Eduardo Galeano, en referencias a lo ideales educativos propuestos por los ilustrados venezolanos, influenciados por el Emilio de Rousseau escribe: «las escuelas deberían abrirse al pueblo, a la gente de sangre mezclada; que niñas y niños tendrían que compartir las aulas y que más útil al país sería crear albañiles, herreros y carpinteros que caballeros y frailes». Lo que es frailes, hoy pocos, porque no hay vocaciones y a lo mejor hay varones que vuelven a «vivir del altar» que decía San Pablo cuando en las casas parroquiales convivan, mujer y hombre sacerdote, sin que se les condene por amancebamiento.

Y es que, en la sociedad desarrollista, se ha extendido una verdadera obsesión por los títulos, grados que además cuestan una guita y cualquier diploma en cuyo encabezado rece lo de «técnico superior» (lo de técnico simple pasó a mejor vida) en cualquier materia cuya posterior inserción en el mercado laboral suele ser una quimera. No hay carpinteros, ebanistas, albañiles que no sean simples amañados y los pocos fontaneros que atienden a una urgencia son amigos o ponerse a la cola que puede durar de meses. Panaderos se cuentan con los dedos de la mano, entre otras razones, porque el pan sale de hornos eléctricos de cualquier cafetería o supermercado y ni siquiera el llamado «pan de campo» se hornea con levadura y masa madre, en la madrugada, en hogazas crujientes que antaño olían a leguas y sabían a golosina. No hay ni se forman sastres o costureras a los que, en tiempos pasados, acudían a probarse niños de Primera Comunión, muchachos que estrenaban chaqueta o estameña y jóvenes casaderas a ajustar el volante y talle para el vestido de boda. Prima la ropa de la última moda en manos de ricos diseñadores y modelos y la del pueblo llano se confecciona en la otra punta del mundo por mano de obra barata, casi esclava.
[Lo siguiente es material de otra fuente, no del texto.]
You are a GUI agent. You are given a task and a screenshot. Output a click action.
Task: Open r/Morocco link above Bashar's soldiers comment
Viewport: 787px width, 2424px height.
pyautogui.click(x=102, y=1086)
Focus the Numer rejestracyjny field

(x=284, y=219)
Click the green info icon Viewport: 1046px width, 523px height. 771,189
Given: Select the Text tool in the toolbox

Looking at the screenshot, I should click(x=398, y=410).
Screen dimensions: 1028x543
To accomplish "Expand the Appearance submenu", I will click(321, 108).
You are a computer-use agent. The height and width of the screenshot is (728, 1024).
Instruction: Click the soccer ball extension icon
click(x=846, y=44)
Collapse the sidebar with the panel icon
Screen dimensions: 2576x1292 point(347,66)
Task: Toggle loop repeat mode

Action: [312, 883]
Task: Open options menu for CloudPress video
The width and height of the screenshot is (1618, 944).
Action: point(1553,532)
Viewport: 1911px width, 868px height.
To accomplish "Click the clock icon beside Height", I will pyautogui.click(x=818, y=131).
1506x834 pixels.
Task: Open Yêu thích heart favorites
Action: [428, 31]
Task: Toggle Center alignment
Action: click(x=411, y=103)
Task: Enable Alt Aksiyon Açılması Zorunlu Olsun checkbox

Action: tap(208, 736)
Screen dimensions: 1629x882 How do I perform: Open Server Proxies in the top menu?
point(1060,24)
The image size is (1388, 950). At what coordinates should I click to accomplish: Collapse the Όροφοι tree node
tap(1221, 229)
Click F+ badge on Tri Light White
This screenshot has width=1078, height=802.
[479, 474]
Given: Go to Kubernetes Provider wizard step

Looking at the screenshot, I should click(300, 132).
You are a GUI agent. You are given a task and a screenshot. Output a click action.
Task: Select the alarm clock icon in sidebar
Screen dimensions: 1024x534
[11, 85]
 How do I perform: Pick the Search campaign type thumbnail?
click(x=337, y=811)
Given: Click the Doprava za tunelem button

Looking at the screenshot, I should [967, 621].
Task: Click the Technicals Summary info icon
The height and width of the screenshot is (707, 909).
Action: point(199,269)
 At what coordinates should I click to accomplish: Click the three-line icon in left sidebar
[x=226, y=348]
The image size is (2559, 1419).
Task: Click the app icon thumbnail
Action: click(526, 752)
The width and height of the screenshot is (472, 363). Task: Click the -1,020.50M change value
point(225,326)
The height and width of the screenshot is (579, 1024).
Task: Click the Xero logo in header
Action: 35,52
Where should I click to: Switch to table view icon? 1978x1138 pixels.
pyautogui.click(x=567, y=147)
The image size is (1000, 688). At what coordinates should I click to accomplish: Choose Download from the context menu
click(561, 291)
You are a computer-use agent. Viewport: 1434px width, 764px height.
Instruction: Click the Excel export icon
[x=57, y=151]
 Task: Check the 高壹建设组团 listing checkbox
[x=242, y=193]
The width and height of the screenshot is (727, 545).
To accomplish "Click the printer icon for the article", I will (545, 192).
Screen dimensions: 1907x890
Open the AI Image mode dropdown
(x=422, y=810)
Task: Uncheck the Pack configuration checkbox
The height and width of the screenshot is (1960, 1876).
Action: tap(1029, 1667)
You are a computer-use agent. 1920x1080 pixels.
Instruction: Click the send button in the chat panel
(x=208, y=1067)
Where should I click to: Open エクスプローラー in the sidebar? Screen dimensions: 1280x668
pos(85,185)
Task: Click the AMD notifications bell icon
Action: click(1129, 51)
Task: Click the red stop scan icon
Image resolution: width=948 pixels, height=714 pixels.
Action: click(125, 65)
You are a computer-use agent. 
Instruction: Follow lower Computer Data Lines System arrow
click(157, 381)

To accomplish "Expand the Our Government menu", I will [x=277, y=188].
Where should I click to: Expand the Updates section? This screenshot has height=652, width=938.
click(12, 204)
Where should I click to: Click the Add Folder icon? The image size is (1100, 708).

Las administraciones publicas de empleo y educación no se ocupan de dar formación y enaltecer profesiones y oficios que dan salida a miles de jóvenes útiles, expertos en reponer mercancía, supervisar un supermercado, saber de medicamentos para despachar en una farmacia, agentes de la rica floresta canaria o atender un jardín público de cuyas obras y servicios la sociedad entera debe sentirse beneficiada y orgullosa.

Corresponde a los que mandan en la cosa pública y grandes administradores de emporios comerciales convencerse, con menos discursos vacíos y más obras, de que urge cambiar de paradigma.